Collected data entries
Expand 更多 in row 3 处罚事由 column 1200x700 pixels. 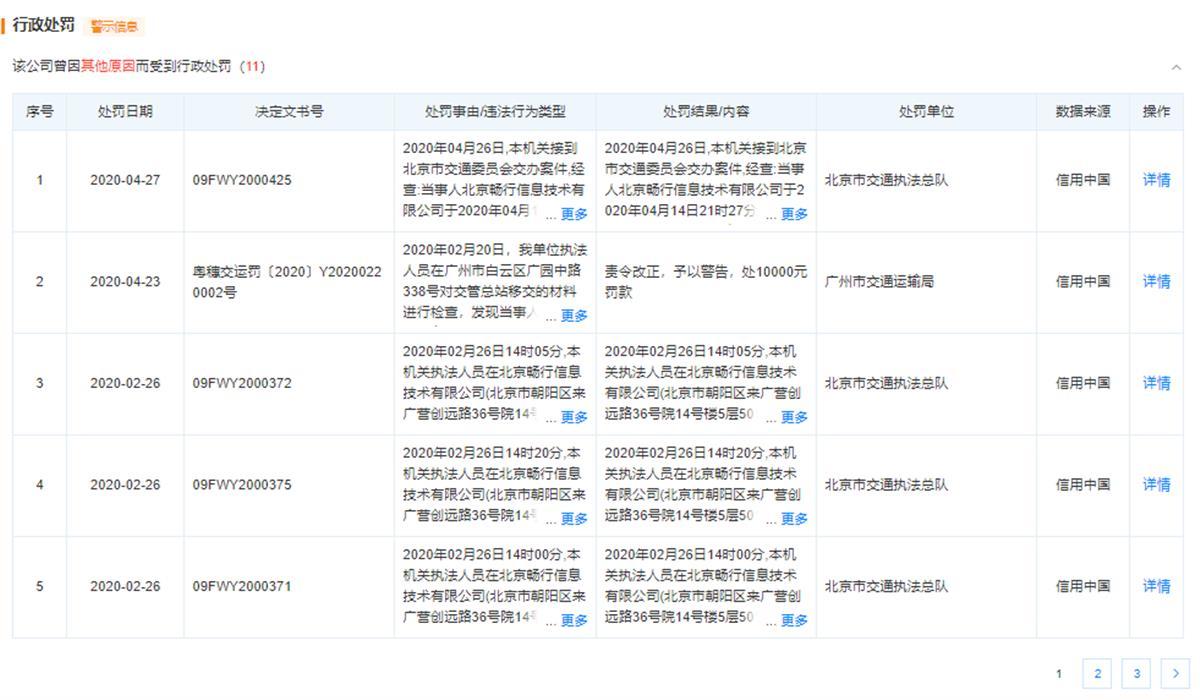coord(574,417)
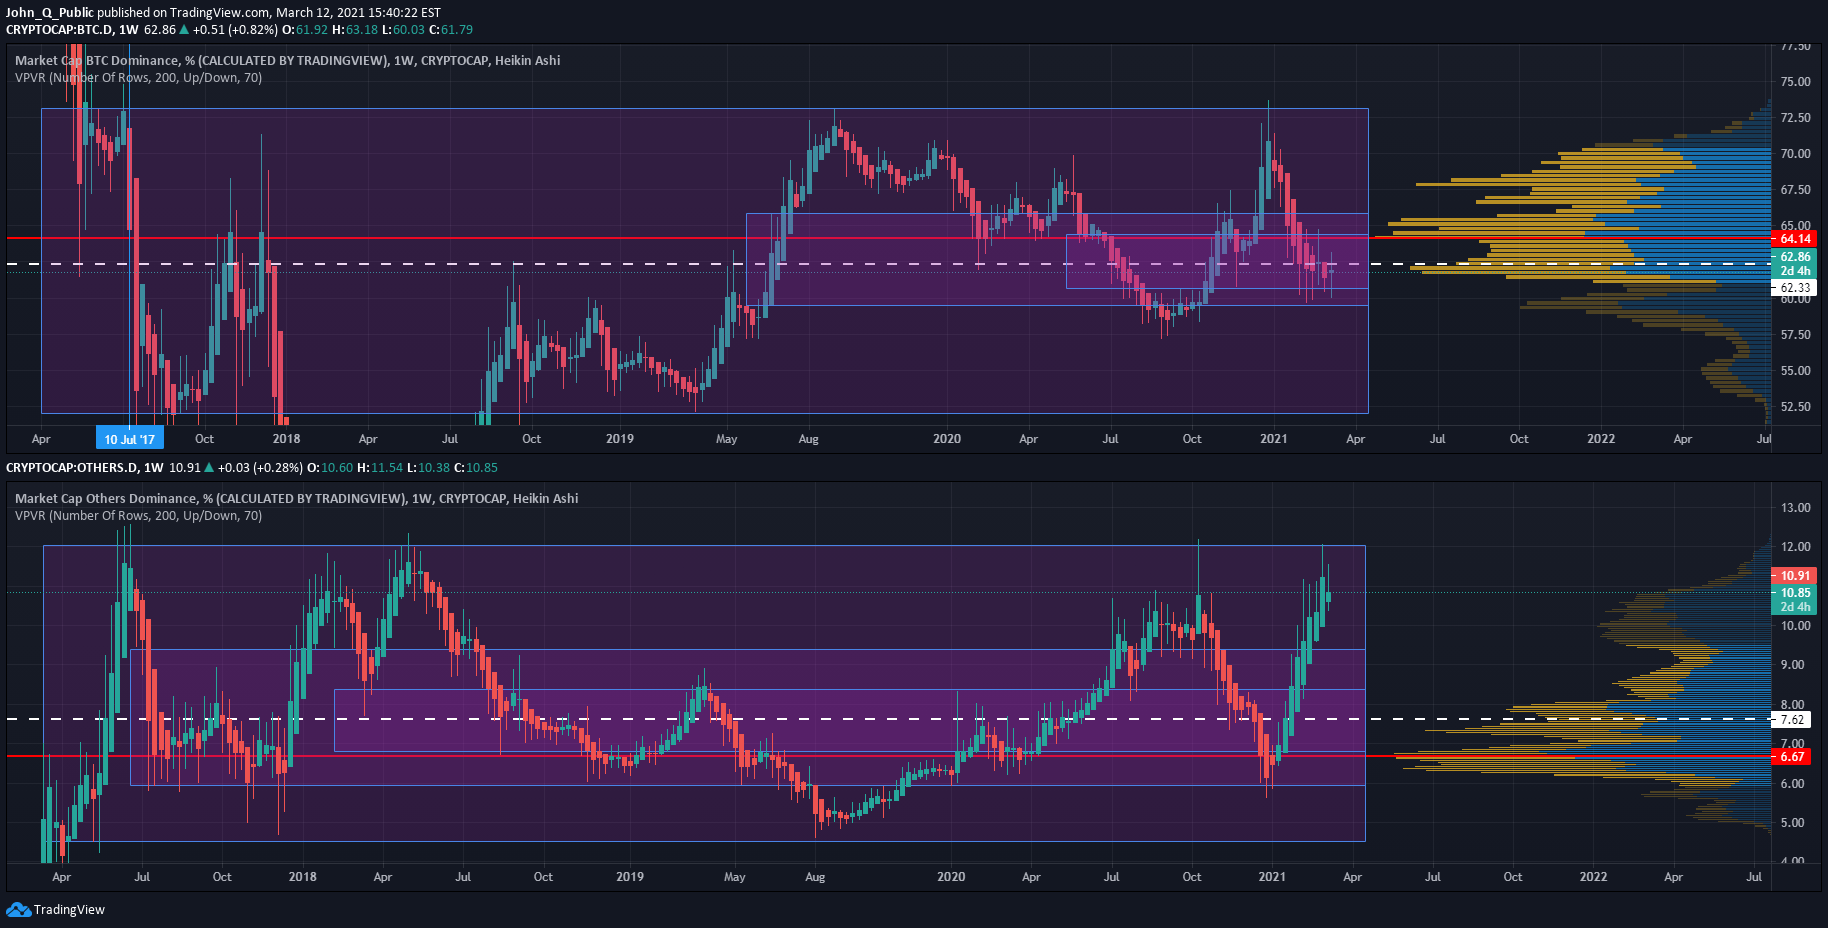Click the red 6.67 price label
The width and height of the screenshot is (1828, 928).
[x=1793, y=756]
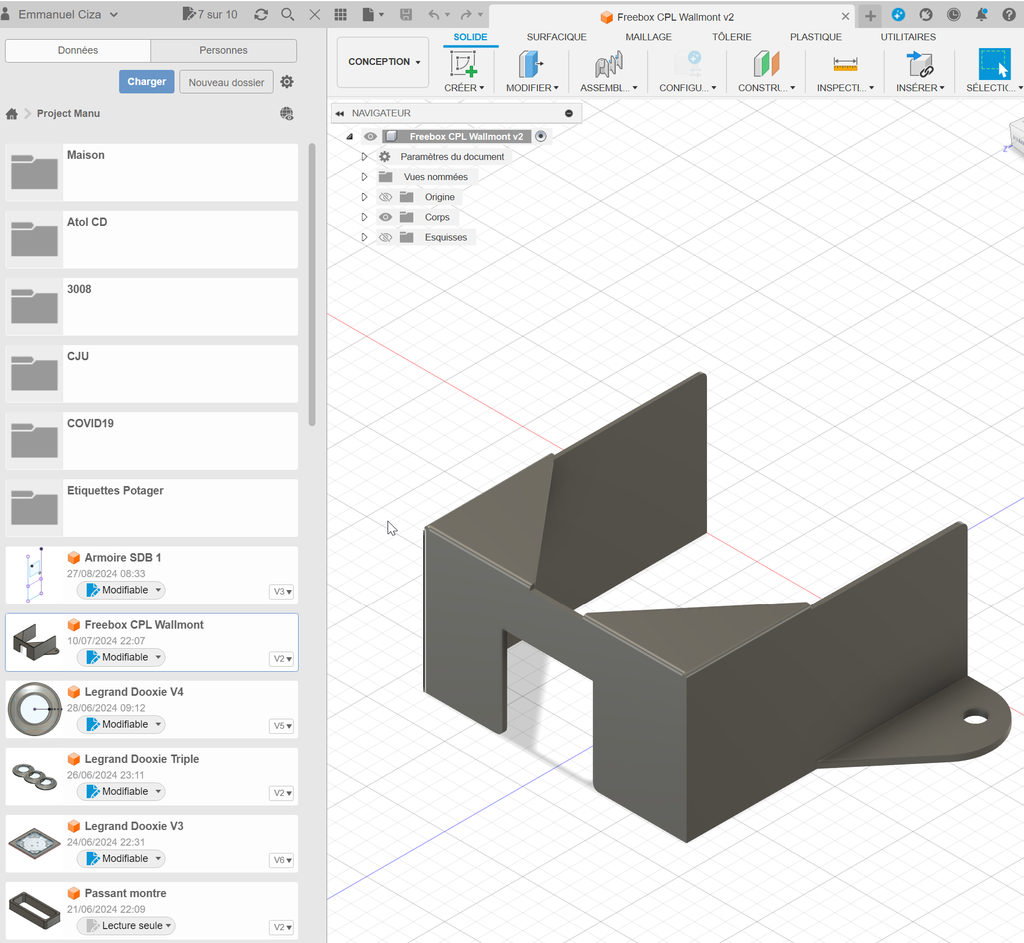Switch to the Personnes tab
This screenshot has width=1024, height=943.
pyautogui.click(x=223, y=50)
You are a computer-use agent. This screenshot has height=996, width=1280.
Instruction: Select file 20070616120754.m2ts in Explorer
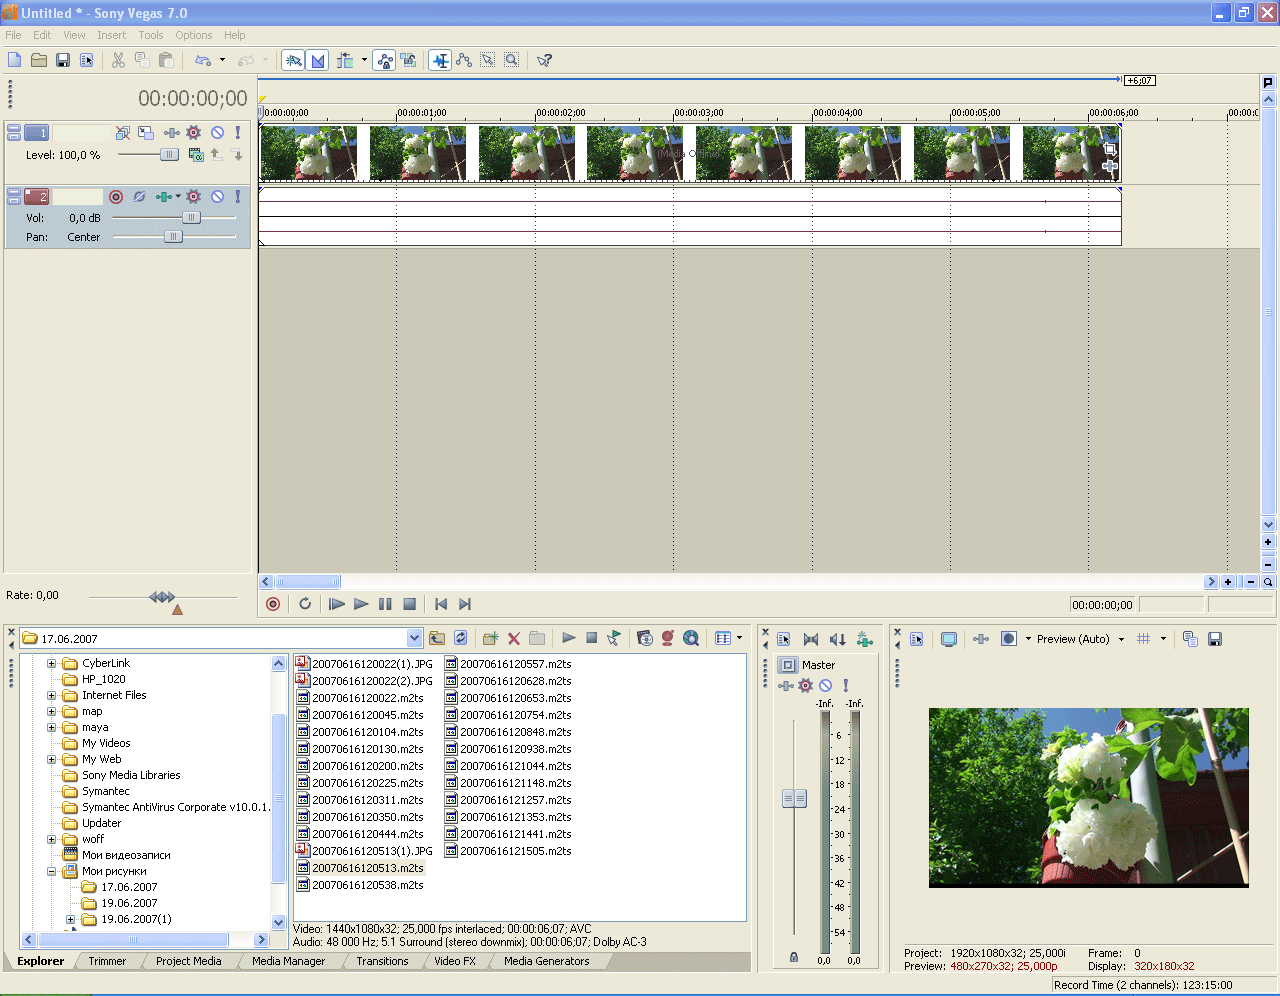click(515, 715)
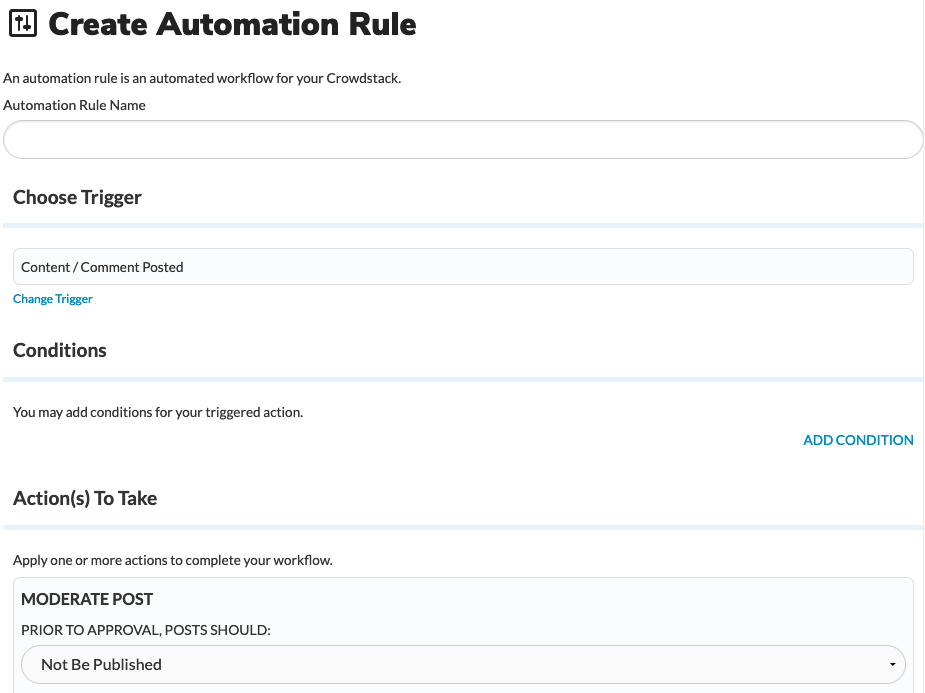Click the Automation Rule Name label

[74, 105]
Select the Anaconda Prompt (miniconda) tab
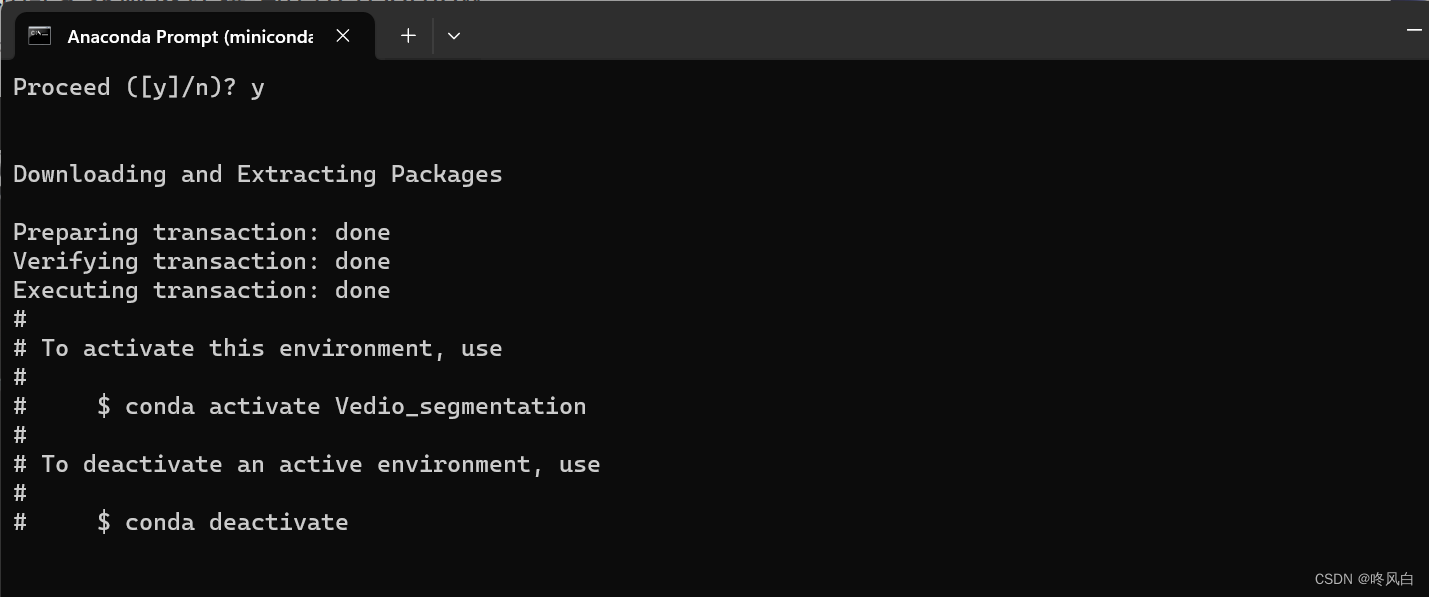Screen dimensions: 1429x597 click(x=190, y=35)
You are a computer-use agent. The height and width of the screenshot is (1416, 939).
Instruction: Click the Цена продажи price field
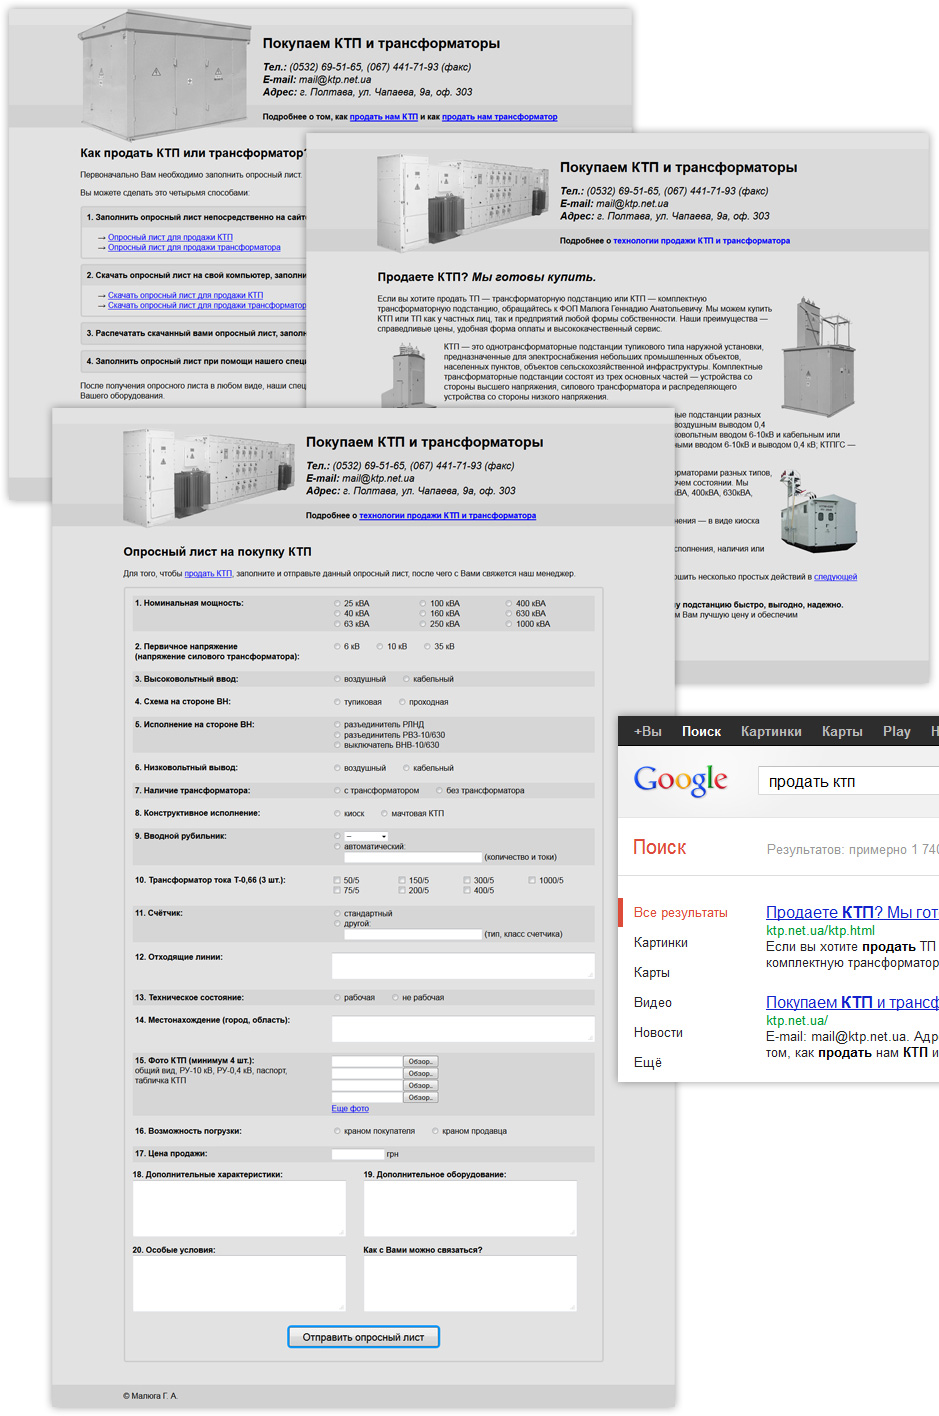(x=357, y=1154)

— How to complete this task —
Each line in the data that holds the string "computer" must be returned.

— Solution —
You are a computer-use agent. This screenshot has height=996, width=1280.
You are a computer-use agent. The height and width of the screenshot is (1416, 939).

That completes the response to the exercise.